LIDOCAINE  (Antiarrhythmic agent subgroup 1B)

Lidocaine has a low incidence of toxicity and a high degree of effectiveness in arrhythmias associated with acute myocardial infarction. Extensive first-pass metabolism to a toxic metabolite prevents oral administration of lidocaine. It is usually given intravenously, initially as a loading dose by bolus injection followed by an infusion. Lidocaine is metabolized in the liver to compounds with little antiarrhythmic action, but they can cause seizures.

Lidocaine is the agent of choice for termination of ventricular tachycardia and prevention of ventricular fibrillation after  cardioversion in the setting of acute myocardial infarction. Sustained ventricular tachycardia should be treated with a 1mg/kg bolus of lidocaine if the patient is stable or by electrical cardioversion if not.

If the arrhythmia can not be suppressed with lidocaine, procainamide (100 mg boluses over 1-2 minutes every 5 minutes to a cumulative dose of 750-1000 mg) or intravenous amiodarone (150 mg over 10 minutes, which may be repeated as needed, followed by 360 mg over 6 hours and then  540 mg over 18 hours) should be initiated, followed by an infusion of 20-80 mg/kg/min.

However, routine prophylactic use of lidocaine in this setting may actually increase total mortality, possibly by increasing the incidence of asystole, and is not the standard of care. Most physicians administer intravenous lidocaine only to patients with arrhythmias.

Ventricular fibrillation is treated by electrical cardioversion. Unresponsive ventricular fibrillation should be treated with additional amiodarone and repeat cardioversion while cardiopulmonary resuscitation (CPR) is administered.

Unwanted effects of lidocaine include nausea and vomiting, CNS toxicity (eg. muscle twitching, convulsion, dizziness, drowsiness), negative inotropic effect (myocardial depression), bradycardia, and proarrhythmic effects.

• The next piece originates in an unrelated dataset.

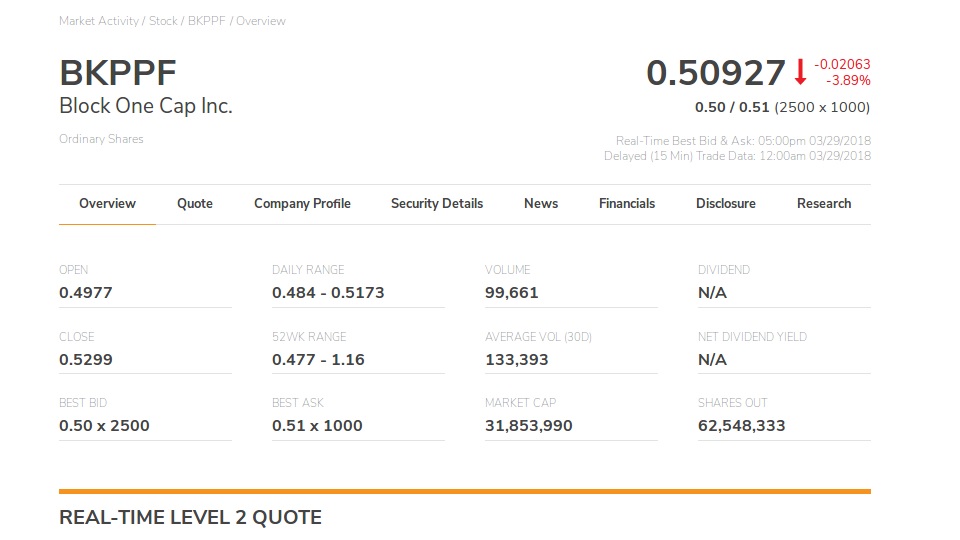View the Security Details tab

pyautogui.click(x=437, y=204)
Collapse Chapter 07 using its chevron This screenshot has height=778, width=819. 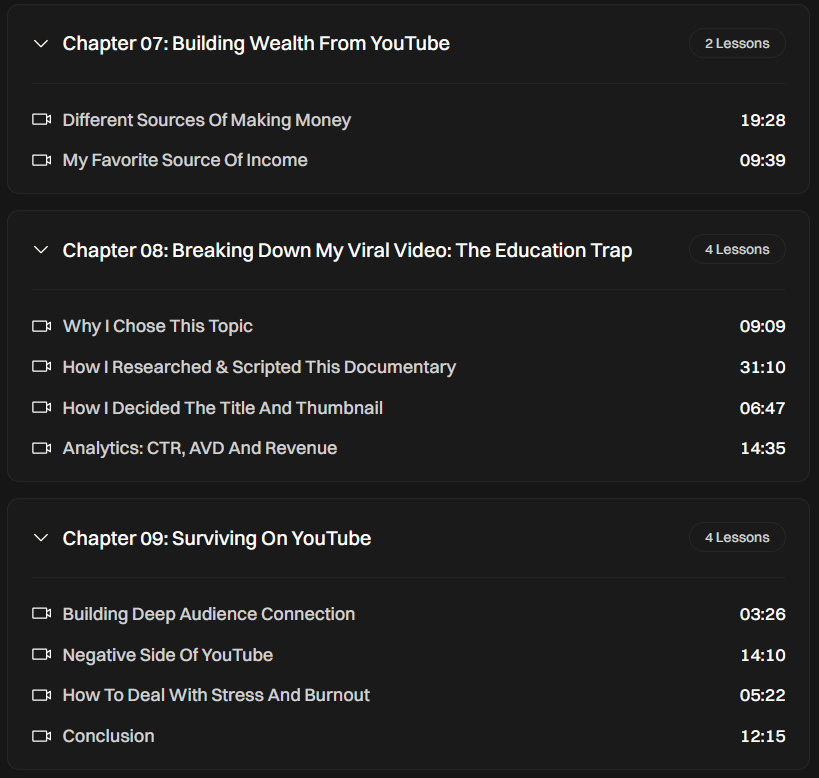(x=41, y=43)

                   REFERENCES
1.      Aronson & Richards (2005). Oxford Handbook of Practical Drug Therapy, Oxford University Press, UK.
2.      Grahame-Smith & Aronson (1994). Oxford Textbook of Clinical Pharmacology and Drug Therapy, 2nd Edition, Oxford University Press, UK.
3.      Goodman & Gilman’s The Pharmacological Basis of Therapeutics (2006), 11th Edition, McGraw-Hill Companies, USA.
4.      Katzung, B.G. (2007). Basic And Clinical Pharmacology, 10th Edition, The McGraw-Hill Companies, USA.
5.      McPhee & Papadakis : Current Medical Diagnosis & Treatment (2009), 48th Edition, The McGraw-Hill Companies, USA.